Efekty? Zero, null… już nie mam pomysłu, co więcej mogę zrobić. Waga pokazuje co chce, zależnie, gdzie ją postawię. Wychodzi, że mogłam przytyć, ale też schudnąć kilogram. Obwodów nie mierzyłam, bo mam @, jak tylko się skończy to się pomierzę, może okaże się, że jednak coś mnie ubyło. Co do @, to wczoraj potwornie chciało mi się słodkiego, więc poszłam do Żabki.
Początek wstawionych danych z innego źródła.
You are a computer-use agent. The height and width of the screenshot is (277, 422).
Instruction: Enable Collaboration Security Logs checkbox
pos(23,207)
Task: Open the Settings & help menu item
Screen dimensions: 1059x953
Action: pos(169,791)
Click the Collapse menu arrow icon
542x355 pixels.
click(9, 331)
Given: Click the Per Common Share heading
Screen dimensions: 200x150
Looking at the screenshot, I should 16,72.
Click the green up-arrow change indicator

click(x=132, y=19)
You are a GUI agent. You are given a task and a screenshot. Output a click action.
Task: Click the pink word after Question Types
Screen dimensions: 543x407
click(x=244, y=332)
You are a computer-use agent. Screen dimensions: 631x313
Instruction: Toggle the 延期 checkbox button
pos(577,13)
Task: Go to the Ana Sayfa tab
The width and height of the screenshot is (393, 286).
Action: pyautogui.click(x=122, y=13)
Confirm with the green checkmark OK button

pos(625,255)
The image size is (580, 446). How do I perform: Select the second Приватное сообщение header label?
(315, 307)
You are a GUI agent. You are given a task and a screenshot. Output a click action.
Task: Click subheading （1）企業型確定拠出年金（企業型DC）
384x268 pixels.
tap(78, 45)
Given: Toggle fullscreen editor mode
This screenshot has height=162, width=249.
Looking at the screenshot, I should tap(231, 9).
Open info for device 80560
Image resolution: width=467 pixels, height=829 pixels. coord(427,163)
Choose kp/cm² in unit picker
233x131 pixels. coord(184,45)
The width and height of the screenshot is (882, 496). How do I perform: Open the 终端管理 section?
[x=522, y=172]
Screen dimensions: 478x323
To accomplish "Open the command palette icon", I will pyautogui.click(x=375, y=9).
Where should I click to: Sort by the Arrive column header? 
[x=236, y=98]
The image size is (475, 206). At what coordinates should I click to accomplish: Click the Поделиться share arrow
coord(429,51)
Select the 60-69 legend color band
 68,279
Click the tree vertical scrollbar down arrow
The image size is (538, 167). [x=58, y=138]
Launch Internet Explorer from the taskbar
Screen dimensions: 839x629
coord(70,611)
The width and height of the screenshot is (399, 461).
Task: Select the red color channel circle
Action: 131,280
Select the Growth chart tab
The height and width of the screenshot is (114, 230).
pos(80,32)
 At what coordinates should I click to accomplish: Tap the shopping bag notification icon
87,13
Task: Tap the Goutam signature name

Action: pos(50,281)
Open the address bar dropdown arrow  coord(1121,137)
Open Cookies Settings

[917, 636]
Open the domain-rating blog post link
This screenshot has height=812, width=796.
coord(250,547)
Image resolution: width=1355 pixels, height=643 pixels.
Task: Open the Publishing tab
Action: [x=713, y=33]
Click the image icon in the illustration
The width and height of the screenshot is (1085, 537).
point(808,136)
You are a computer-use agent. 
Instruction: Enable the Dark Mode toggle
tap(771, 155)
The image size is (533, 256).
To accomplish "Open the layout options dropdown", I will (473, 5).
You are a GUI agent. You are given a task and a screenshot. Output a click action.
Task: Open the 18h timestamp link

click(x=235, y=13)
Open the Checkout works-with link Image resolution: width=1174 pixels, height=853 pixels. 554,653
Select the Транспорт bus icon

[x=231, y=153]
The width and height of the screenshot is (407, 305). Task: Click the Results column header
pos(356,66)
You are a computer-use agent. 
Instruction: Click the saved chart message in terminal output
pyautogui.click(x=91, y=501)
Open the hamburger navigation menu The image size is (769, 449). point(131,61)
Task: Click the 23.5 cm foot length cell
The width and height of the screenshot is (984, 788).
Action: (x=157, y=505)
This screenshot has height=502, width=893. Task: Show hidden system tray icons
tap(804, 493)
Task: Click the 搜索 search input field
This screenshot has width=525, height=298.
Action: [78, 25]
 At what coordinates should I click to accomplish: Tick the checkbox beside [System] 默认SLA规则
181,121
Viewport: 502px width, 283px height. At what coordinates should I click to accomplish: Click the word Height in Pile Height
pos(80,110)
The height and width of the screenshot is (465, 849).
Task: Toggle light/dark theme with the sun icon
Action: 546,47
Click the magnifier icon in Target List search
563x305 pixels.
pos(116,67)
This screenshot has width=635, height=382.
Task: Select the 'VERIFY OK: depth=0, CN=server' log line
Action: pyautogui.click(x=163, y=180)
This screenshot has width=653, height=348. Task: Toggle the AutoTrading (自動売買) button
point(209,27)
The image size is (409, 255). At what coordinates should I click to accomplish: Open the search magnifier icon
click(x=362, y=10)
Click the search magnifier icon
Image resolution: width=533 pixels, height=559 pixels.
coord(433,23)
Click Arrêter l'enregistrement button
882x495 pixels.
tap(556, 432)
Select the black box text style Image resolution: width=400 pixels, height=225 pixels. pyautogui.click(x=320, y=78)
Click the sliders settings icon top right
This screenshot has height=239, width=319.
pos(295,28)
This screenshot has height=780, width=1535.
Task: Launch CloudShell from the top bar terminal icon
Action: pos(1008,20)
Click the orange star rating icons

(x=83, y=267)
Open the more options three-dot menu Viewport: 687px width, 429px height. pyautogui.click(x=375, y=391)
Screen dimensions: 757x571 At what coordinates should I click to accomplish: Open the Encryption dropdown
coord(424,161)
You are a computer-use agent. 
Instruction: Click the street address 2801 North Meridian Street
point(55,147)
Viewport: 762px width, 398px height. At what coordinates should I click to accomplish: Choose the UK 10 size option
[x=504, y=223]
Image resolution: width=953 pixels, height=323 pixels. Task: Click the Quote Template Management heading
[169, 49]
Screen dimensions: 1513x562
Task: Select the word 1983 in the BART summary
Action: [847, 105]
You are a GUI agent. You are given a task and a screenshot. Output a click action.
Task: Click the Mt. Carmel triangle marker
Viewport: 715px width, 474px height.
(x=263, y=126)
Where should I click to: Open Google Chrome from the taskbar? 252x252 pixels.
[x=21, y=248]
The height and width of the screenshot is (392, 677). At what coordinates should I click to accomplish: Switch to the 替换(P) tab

Nie mogłam się zdecydować na co mam ochotę, ale ostatecznie wybrałam Konoppers-a. Był PRZEPYSZNY!!! I nie żałuję, że uległam hormonom, które mną zawładnęły
Odwiedziłam też lumpeks i upolowałam śliczną sukienkę maksi na lato za 11 zł. Tak już mam, że płaszczyk na wiosenno-jesienny kupiłam w lumpie w środku lata, a letnią sukienkę zimą. Ma to sens :D. Zdjęcie nie oddaje, jaka jest ładna, ale wrzucę mimo to
windyy
4 marca 2015, 06:41Ale przecież ta dieta to JEST głodówka!! Jak zmodyfikować menu, żeby jeść więcej? Zamiast jednej kromeczki zjedz dwie. Dołóż dodatkowy plasterek szynki. Dodaj jogurt naturalny jak jesz owoc. Zjedz 100g kurczaka a nie 50. Co jest w tym trudnego? Oblicz swoją podstawową przemianę materii i nigdy nie schodź poniżej - to jest podstawowa zasada, nie jesteś dzieckiem, żeby jeść 1200kcal.
mnkmonia
4 marca 2015, 09:20Moja podstawowa przemiana materii to 1425. Poprawiłam się, staram się zjeść minimum 1600 z różnym skutkiem skutkiem. Kaloryczność staram się jednak zwiększyć białkiem, a nie węglowodanami, co podobno jest lepsze przy niedoczynności tarczycy. Dzięki za troskę, ale takich głupich jak ja są tysiące :)
windyy
4 marca 2015, 09:37Skomentowałam bo post wyżej piszesz, że kusi Cię Dukan itd, więc spojrzałam tu i stąd ten komentarz. Co do tarczycy to się nie znam, ale slyszałam coś zupełnie odwrotnego (oczywiście jeśli bierze się leki) - https://www.facebook.com/martaokuniewskatrenerpersonalny/posts/1491094331177178:0 Żeby tysiące... Wiesz ja jestem na to wyczulona, bo mimo, że zawsze chciałam odchudzać się rozsądnie i uniknąć jojo to i tak dałam się nabrać na niskowęglowodanową dietę i przez długi czas wydawało mi się, że tak powinno być. A teraz schudnięcie choćby 1kg to dla mnie męka. Pff.. nawet teraz, mimo, że wiem ile powinnam jeść zdarza mi się głupie 1500 przy sporym wysiłku fizycznym, więc nie mnie kamienie rzucać :/ Dlatego jak widzę, że ktoś się frustruje brakiem efektów i się zastanawia nad kolejną dietą cud, to mam ochotę krzyczeć :P Dukan to zuo.